◆ What you should do:
An exact reproduction of all the entries below is required.

◆ Provided information:

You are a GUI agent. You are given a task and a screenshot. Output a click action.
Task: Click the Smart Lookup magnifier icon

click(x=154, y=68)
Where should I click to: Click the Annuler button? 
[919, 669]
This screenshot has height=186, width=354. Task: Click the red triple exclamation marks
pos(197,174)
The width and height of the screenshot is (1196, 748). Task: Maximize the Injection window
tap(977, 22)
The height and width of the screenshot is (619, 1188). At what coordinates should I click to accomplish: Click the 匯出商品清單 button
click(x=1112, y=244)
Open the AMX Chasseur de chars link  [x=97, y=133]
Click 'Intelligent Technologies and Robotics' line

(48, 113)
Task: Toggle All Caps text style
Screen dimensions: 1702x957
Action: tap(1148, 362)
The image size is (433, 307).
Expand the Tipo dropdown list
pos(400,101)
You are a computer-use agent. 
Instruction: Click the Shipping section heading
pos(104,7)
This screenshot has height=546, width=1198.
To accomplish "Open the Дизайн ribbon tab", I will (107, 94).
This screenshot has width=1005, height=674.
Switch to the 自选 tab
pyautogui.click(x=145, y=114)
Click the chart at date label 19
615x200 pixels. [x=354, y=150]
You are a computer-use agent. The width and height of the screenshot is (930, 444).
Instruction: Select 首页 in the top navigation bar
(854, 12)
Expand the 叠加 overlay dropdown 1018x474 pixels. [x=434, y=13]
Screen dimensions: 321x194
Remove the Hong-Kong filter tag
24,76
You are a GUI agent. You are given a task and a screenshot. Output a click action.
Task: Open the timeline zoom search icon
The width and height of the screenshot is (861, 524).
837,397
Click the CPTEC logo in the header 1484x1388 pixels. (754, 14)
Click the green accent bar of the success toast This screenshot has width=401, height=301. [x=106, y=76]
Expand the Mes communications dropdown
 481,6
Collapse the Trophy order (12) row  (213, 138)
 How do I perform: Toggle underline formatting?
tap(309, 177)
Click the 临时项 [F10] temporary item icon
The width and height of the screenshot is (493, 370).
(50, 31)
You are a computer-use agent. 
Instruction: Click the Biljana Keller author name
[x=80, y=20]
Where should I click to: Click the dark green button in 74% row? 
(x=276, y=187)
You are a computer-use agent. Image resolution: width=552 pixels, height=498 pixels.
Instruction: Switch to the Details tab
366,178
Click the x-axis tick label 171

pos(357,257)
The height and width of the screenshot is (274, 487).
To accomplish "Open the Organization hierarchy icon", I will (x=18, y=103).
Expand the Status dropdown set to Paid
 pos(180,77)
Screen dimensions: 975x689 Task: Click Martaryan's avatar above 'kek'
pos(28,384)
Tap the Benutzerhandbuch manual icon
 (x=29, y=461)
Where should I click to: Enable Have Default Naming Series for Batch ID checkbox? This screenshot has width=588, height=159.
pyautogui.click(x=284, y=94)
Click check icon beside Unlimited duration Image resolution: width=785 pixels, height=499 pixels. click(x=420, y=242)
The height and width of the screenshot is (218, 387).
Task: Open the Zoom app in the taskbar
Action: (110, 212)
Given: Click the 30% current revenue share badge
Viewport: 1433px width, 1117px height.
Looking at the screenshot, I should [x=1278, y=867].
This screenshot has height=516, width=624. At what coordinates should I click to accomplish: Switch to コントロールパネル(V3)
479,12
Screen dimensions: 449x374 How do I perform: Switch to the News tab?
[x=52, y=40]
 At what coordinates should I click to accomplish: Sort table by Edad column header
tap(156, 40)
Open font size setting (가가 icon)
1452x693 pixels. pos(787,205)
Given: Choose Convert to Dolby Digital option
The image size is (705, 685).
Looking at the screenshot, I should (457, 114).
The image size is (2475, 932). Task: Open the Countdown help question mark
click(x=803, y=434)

◆ Reply to the task:
You are a GUI agent. You are given a task and a screenshot. Output a click action.
Task: Click the Smart Lookup magnifier icon

click(x=154, y=68)
Where should I click to: Click the Annuler button? 
[919, 669]
This screenshot has height=186, width=354. Task: Click the red triple exclamation marks
pos(197,174)
The width and height of the screenshot is (1196, 748). Task: Maximize the Injection window
tap(977, 22)
The height and width of the screenshot is (619, 1188). At what coordinates should I click to accomplish: Click the 匯出商品清單 button
click(x=1112, y=244)
Open the AMX Chasseur de chars link  [x=97, y=133]
Click 'Intelligent Technologies and Robotics' line

(48, 113)
Task: Toggle All Caps text style
Screen dimensions: 1702x957
Action: tap(1148, 362)
The image size is (433, 307).
Expand the Tipo dropdown list
pos(400,101)
You are a computer-use agent. 
Instruction: Click the Shipping section heading
pos(104,7)
This screenshot has height=546, width=1198.
To accomplish "Open the Дизайн ribbon tab", I will (107, 94).
This screenshot has width=1005, height=674.
Switch to the 自选 tab
pyautogui.click(x=145, y=114)
Click the chart at date label 19
615x200 pixels. [x=354, y=150]
You are a computer-use agent. The width and height of the screenshot is (930, 444).
Instruction: Select 首页 in the top navigation bar
(854, 12)
Expand the 叠加 overlay dropdown 1018x474 pixels. [x=434, y=13]
Screen dimensions: 321x194
Remove the Hong-Kong filter tag
24,76
You are a GUI agent. You are given a task and a screenshot. Output a click action.
Task: Open the timeline zoom search icon
The width and height of the screenshot is (861, 524).
837,397
Click the CPTEC logo in the header 1484x1388 pixels. (754, 14)
Click the green accent bar of the success toast This screenshot has width=401, height=301. [x=106, y=76]
Expand the Mes communications dropdown
 481,6
Collapse the Trophy order (12) row  (213, 138)
 How do I perform: Toggle underline formatting?
tap(309, 177)
Click the 临时项 [F10] temporary item icon
The width and height of the screenshot is (493, 370).
(50, 31)
You are a computer-use agent. 
Instruction: Click the Biljana Keller author name
[x=80, y=20]
Where should I click to: Click the dark green button in 74% row? 
(x=276, y=187)
You are a computer-use agent. Image resolution: width=552 pixels, height=498 pixels.
Instruction: Switch to the Details tab
366,178
Click the x-axis tick label 171

pos(357,257)
The height and width of the screenshot is (274, 487).
To accomplish "Open the Organization hierarchy icon", I will (x=18, y=103).
Expand the Status dropdown set to Paid
 pos(180,77)
Screen dimensions: 975x689 Task: Click Martaryan's avatar above 'kek'
pos(28,384)
Tap the Benutzerhandbuch manual icon
 (x=29, y=461)
Where should I click to: Enable Have Default Naming Series for Batch ID checkbox? This screenshot has width=588, height=159.
pyautogui.click(x=284, y=94)
Click check icon beside Unlimited duration Image resolution: width=785 pixels, height=499 pixels. click(x=420, y=242)
The height and width of the screenshot is (218, 387).
Task: Open the Zoom app in the taskbar
Action: (110, 212)
Given: Click the 30% current revenue share badge
Viewport: 1433px width, 1117px height.
Looking at the screenshot, I should [x=1278, y=867].
This screenshot has height=516, width=624. At what coordinates should I click to accomplish: Switch to コントロールパネル(V3)
479,12
Screen dimensions: 449x374 How do I perform: Switch to the News tab?
[x=52, y=40]
 At what coordinates should I click to accomplish: Sort table by Edad column header
tap(156, 40)
Open font size setting (가가 icon)
1452x693 pixels. pos(787,205)
Given: Choose Convert to Dolby Digital option
The image size is (705, 685).
Looking at the screenshot, I should (457, 114).
The image size is (2475, 932). Task: Open the Countdown help question mark
click(x=803, y=434)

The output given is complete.